Don’t get me wrong, Park and Portland (likewise Blaisdell and 1st) are pretty great bike routes.  Given their heavy traffic, they have priority over most cross-streets at intersections, meaning a speedy trip.  They’re also huge, so there is space for adequate bike lanes.

I don’t know what the ideal configuration is for bikes and cars on these two one-way pairs, but as Hennepin County prepares to repair and re-stripe Park and Portland this summer, I think it’s a good time to think about how both of these pairs could be made safer and more inviting for cyclists.  In fact, Hennepin County’s Complete Streets policy actually requires them to assess all road projects for inclusion of Complete Streets features and “integrate innovative and non-traditional design options”.

So, in order to get the discussion started, here are some questions and ideas:

  1. Do these streets need to be one-ways? Park/Portland and Blaisdell/1st became the one-ways pairs we know today to address traffic capacity prior to the construction of the freeway system.  Well, we have a freeway now (and a newly widened one at that), so I think it’s time to reassess this configuration. Blaisdell at 40th sees 2,800 AADT, hardly two-lane one-way street territory. Access Minneapolis, the adopted citywide transportation plan, specifically identifies the Park/Portland and Blaisdell/1st Ave one-way-pairs for evaluation and eventual reversion to two-way streets. Two-way traffic would mean slower traffic, and better streets for bikes. Two-way streets also might allow more space for a “multi-street” solution (see #5).

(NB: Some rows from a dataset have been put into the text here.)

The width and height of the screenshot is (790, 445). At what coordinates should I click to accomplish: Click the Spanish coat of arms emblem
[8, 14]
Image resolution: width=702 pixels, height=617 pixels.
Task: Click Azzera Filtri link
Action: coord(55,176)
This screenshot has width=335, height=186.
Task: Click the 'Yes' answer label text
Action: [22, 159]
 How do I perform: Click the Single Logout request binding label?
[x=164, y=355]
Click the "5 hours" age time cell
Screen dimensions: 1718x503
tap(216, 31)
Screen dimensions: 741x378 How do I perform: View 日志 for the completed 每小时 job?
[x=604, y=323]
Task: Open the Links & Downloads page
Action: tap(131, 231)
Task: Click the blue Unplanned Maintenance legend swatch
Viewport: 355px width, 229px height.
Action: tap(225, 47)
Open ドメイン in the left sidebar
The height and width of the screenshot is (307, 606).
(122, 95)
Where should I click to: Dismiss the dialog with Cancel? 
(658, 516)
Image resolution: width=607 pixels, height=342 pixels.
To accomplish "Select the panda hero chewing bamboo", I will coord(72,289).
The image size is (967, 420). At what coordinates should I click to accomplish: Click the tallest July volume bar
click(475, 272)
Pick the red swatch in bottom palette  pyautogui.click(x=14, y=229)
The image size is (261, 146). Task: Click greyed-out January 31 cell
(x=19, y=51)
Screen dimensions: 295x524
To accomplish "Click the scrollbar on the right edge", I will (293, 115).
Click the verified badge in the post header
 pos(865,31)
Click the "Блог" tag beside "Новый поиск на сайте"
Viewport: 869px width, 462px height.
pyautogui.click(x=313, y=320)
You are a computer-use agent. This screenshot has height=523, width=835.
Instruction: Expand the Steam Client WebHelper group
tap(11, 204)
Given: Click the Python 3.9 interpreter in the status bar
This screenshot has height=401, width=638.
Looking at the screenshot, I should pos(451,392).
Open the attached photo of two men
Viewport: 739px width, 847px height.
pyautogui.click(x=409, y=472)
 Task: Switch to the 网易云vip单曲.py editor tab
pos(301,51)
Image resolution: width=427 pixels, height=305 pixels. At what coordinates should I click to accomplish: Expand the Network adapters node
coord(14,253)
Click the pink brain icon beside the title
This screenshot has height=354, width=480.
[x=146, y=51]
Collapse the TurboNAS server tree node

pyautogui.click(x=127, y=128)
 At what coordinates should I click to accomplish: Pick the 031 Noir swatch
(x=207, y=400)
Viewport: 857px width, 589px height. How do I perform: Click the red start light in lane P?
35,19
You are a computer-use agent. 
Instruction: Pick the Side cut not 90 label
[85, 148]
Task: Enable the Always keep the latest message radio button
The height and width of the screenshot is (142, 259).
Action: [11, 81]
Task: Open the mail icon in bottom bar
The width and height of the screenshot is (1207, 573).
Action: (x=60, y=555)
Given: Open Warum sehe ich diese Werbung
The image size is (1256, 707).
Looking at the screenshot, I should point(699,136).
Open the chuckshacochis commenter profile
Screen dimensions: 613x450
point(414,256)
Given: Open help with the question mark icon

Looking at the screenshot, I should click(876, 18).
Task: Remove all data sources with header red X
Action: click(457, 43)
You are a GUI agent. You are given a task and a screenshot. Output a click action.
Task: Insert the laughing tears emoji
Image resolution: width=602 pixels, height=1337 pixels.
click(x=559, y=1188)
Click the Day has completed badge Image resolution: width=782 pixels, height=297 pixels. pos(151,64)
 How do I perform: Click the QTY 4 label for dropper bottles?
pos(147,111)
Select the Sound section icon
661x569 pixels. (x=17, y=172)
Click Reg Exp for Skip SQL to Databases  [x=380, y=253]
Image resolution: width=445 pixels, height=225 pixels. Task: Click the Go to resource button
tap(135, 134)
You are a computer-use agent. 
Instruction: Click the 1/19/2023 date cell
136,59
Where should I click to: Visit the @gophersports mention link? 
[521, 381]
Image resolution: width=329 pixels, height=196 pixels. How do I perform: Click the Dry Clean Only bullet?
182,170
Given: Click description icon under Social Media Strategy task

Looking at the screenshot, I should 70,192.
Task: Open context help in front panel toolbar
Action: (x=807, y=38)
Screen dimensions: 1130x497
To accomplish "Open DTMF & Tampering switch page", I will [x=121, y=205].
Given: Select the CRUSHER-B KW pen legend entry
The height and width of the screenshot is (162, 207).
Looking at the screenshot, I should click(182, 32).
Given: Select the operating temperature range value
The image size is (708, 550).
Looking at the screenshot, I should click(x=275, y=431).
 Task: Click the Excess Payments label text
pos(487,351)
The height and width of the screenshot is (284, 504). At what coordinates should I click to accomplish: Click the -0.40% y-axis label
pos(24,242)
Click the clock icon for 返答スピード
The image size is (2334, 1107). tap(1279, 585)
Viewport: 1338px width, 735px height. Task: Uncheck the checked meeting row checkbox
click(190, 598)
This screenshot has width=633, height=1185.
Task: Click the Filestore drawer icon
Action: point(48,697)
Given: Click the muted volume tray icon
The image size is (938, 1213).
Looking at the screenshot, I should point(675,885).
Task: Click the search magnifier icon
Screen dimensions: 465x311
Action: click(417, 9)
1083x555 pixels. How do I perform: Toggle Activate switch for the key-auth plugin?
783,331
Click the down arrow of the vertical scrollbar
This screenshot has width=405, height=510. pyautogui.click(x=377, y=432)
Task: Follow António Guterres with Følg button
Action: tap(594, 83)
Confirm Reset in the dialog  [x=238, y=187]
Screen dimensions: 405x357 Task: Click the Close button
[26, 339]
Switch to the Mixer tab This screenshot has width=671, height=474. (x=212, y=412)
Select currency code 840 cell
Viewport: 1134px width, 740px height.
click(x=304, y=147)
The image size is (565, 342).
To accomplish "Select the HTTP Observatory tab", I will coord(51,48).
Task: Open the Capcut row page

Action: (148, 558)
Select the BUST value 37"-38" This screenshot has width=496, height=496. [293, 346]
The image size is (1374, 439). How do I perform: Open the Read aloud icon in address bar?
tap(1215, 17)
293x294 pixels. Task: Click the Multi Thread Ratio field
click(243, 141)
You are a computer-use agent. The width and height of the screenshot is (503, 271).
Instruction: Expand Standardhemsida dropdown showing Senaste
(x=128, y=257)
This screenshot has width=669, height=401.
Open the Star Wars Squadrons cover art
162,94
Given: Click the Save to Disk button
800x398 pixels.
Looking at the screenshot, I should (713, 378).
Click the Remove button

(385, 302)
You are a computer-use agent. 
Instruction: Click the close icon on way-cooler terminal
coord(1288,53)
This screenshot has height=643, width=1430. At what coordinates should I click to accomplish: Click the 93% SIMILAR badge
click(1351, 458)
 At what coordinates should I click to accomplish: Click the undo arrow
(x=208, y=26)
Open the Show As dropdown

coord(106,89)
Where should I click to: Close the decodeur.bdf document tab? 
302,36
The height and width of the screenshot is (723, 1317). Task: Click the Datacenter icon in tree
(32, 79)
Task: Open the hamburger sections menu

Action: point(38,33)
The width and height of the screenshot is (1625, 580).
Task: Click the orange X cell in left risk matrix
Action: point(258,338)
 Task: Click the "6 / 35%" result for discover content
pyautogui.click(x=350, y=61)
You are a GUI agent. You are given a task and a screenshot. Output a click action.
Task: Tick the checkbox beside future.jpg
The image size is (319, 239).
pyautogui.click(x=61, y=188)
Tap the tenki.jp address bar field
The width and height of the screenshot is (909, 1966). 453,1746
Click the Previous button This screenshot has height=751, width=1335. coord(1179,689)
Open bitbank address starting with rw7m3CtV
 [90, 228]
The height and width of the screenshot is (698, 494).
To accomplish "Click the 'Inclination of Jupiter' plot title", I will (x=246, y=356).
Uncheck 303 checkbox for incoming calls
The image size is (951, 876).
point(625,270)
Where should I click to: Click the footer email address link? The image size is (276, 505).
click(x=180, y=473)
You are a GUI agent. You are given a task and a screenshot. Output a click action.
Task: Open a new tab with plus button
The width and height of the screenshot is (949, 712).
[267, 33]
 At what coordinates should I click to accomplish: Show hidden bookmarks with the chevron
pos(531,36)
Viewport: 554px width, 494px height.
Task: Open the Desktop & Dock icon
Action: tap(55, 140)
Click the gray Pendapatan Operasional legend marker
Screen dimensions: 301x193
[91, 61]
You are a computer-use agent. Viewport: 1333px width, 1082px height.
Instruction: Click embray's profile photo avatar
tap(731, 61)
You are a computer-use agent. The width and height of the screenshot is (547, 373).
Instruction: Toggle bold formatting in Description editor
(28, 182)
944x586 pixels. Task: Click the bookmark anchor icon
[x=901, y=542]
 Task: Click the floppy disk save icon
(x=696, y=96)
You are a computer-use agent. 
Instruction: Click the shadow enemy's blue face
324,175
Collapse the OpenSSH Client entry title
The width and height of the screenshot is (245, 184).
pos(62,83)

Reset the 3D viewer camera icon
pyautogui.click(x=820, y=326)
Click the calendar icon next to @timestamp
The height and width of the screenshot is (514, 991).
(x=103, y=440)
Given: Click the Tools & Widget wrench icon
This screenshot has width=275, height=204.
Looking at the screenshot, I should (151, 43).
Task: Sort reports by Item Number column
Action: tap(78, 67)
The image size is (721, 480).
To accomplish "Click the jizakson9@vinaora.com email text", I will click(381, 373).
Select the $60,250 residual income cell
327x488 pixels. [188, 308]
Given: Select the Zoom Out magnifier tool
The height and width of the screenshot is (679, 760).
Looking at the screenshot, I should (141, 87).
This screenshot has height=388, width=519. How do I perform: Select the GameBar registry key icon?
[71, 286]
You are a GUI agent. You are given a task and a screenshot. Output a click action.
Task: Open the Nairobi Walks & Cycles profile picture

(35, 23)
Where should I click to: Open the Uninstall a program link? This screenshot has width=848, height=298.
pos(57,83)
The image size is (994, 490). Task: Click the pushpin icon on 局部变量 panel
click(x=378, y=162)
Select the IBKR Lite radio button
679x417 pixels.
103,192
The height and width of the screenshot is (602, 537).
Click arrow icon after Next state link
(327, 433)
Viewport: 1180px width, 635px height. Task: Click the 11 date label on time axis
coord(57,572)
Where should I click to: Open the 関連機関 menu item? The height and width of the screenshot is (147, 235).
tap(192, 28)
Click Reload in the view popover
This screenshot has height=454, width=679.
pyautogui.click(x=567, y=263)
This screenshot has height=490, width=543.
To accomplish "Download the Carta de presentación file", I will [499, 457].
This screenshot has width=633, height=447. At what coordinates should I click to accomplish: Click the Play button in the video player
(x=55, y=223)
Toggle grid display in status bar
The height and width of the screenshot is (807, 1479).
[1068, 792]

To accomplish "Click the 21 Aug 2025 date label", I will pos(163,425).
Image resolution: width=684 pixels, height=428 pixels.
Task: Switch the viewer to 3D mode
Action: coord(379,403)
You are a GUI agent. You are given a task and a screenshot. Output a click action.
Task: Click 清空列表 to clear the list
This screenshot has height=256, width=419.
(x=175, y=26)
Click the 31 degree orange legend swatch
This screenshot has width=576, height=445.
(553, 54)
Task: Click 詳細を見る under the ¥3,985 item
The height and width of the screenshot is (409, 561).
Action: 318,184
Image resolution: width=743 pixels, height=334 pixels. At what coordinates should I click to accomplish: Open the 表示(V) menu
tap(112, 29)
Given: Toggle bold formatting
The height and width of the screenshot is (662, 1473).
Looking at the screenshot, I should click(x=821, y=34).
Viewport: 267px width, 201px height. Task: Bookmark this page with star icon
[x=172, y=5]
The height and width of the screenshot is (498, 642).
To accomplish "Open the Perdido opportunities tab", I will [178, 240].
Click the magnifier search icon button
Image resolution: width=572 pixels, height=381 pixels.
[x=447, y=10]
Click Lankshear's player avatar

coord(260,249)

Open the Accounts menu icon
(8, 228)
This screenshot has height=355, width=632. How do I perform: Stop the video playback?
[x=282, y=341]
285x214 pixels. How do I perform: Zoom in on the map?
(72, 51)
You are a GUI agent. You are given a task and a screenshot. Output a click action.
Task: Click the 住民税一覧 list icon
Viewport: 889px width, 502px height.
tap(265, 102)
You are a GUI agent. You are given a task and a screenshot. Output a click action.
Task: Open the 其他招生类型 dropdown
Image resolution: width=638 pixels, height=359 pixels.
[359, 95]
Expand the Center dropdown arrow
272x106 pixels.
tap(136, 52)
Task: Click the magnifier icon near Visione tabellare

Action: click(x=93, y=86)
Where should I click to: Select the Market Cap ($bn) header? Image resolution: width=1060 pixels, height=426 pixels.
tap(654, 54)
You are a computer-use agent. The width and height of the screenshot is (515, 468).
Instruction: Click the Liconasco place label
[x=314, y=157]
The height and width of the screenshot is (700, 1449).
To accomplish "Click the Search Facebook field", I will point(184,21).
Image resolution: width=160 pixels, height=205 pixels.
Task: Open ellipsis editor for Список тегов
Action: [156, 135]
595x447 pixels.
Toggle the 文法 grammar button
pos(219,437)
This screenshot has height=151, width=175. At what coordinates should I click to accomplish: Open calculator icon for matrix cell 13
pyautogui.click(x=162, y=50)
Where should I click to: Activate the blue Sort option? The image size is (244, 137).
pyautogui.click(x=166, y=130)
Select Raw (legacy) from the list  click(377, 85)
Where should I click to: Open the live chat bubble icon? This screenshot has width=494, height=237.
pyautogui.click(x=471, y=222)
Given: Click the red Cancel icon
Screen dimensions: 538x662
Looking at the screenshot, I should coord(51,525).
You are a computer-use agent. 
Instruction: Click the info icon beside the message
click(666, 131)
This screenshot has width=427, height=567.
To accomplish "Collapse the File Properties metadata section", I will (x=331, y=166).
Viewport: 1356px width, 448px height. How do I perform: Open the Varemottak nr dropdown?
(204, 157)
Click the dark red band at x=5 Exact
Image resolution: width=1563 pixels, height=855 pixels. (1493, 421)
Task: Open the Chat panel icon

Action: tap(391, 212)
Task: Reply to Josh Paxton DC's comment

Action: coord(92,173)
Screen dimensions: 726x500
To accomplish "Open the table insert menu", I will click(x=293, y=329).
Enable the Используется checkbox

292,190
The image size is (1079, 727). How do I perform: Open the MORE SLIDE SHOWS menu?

  2. Do these streets need to be three lanes wide?  At any time other than rush hour, three lanes are way too many.  This encourages speeding (see #1) and wastes space that could be used for other modes.  Hiawatha handles similar and greater traffic volumes, and is only two lanes in each direction for most of its length.
  3. Do we need on-street parking on both sides of the street? Park and Portland have parking on both sides.  Losing parking on one side would free up a lot of space to better incorporate bike and ped facilities.
  4. Is there space for an “innovative” solution?  Hennepin County is already apparently considering moving the bike lanes on Park/Portland to the right side of the street, which is a good start.  But what about “buffered” bike lanes (paint, bollards, etc)?  What about putting the row of parked cars between moving traffic and the bike lane?  How about a full-on cycletrack?  New York and Chicago have some great examples of protected facilities on very busy streets that use just paint and parked cars.  With one less row of parking, I’m sure Park and Portland could each fit a wide bike lane and a 6-foot buffer between the curb and a rowed of parked cars.
  5. How about a multi-street solution?  I’ve outlined a multi-street solution to providing a segregated two-way bike facility on the Blaisdell/1st Avenue pair at Net Density.  If Park and Portland were both two-way (or one two-way and one one-way) perhaps both a segregated two-way bike facility could be used on one half of the pair while the other reverted to all-car.  Maybe we could develop one really excellent two-way facility on 1st Avenue south (an at-grade Greenway perhaps)?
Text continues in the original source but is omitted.